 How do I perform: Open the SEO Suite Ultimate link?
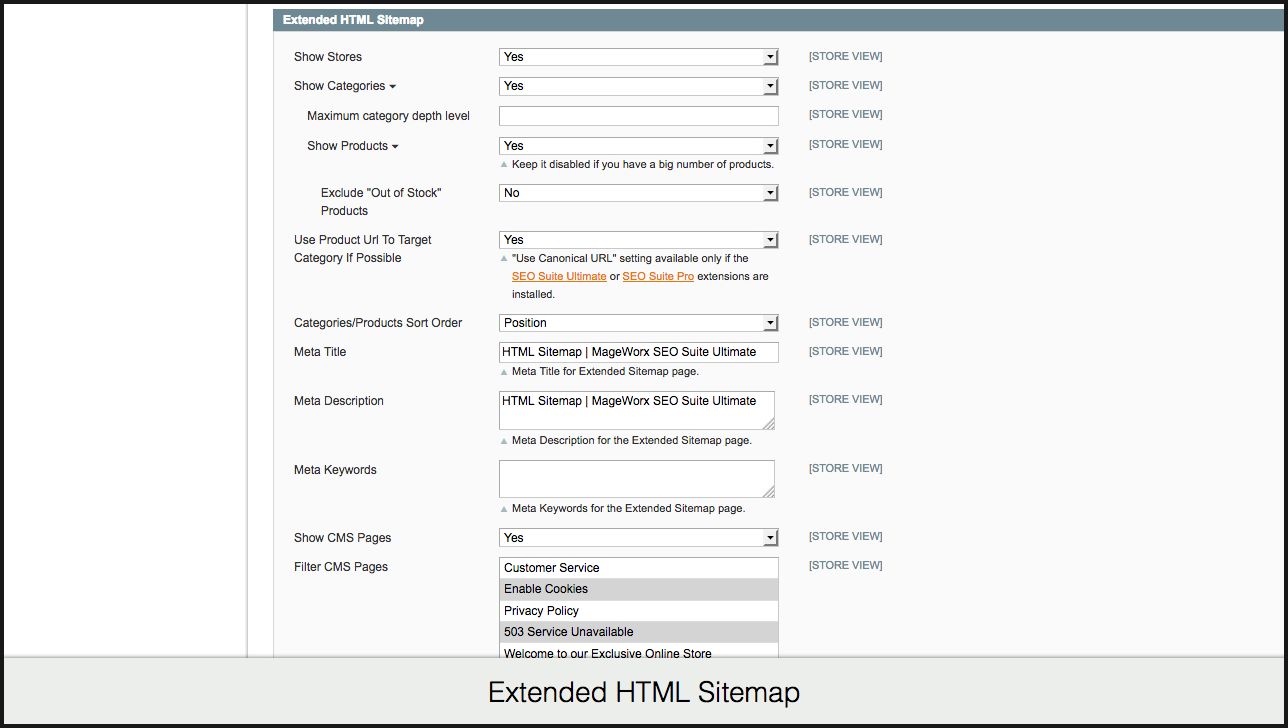click(559, 277)
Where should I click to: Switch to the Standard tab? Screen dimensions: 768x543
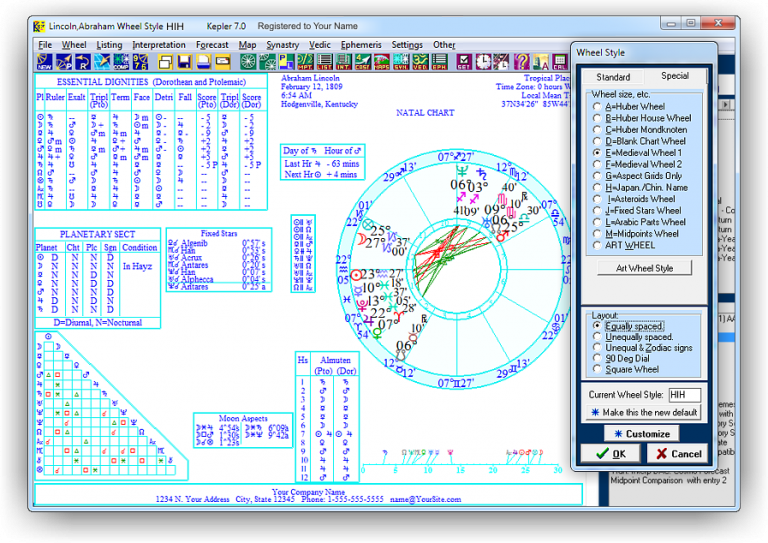click(x=613, y=77)
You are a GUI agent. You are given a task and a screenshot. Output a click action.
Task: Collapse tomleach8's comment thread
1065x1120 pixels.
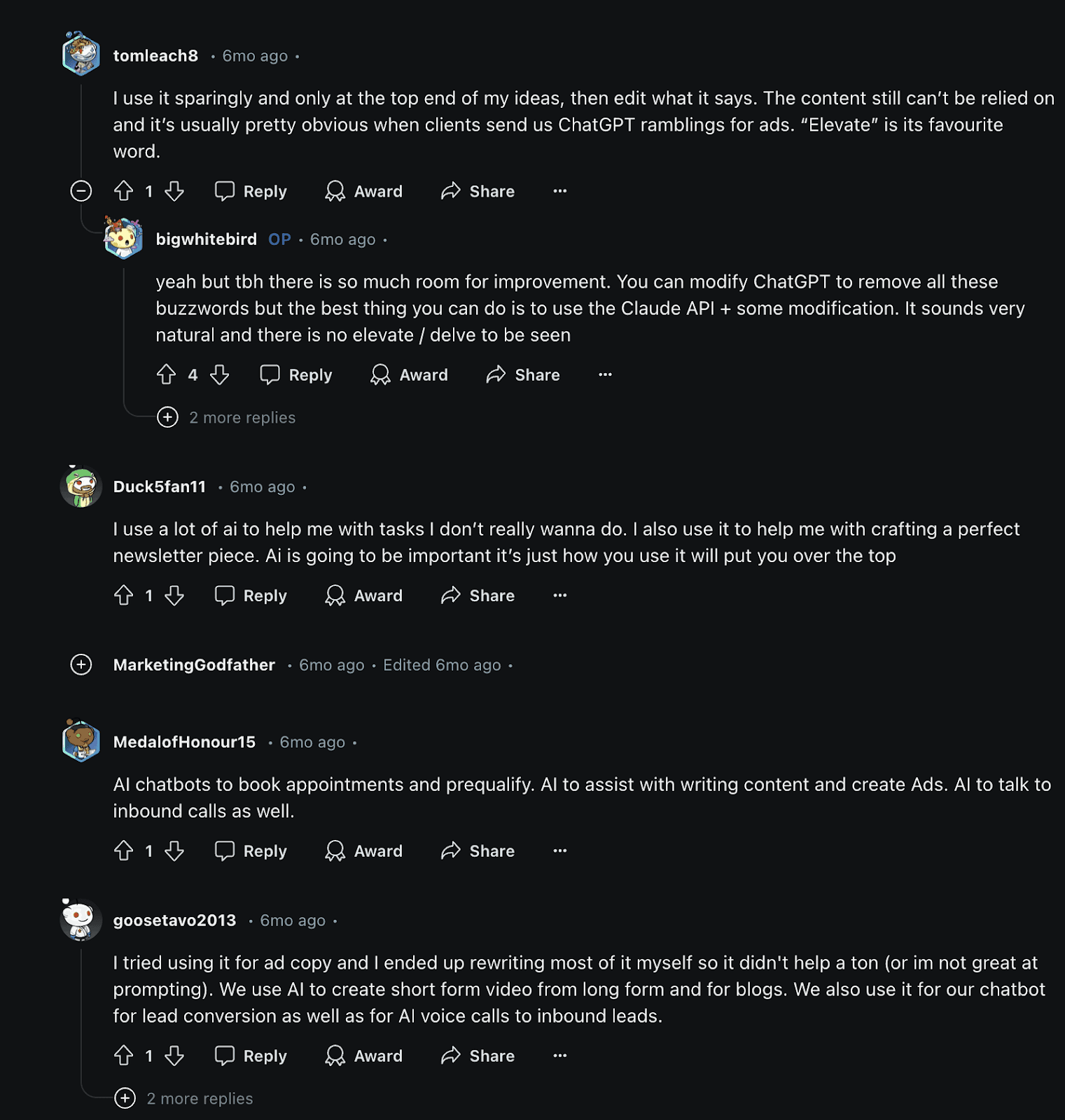tap(81, 191)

TASK BRIEF
Print all of the entries above word for word, omitting the pictures.

WORKED ANSWER
 How do I perform: Open the SEO Suite Ultimate link?
click(559, 277)
Where should I click to: Switch to the Standard tab? Screen dimensions: 768x543
click(x=613, y=77)
You are a GUI agent. You are given a task and a screenshot. Output a click action.
Task: Collapse tomleach8's comment thread
1065x1120 pixels.
tap(81, 191)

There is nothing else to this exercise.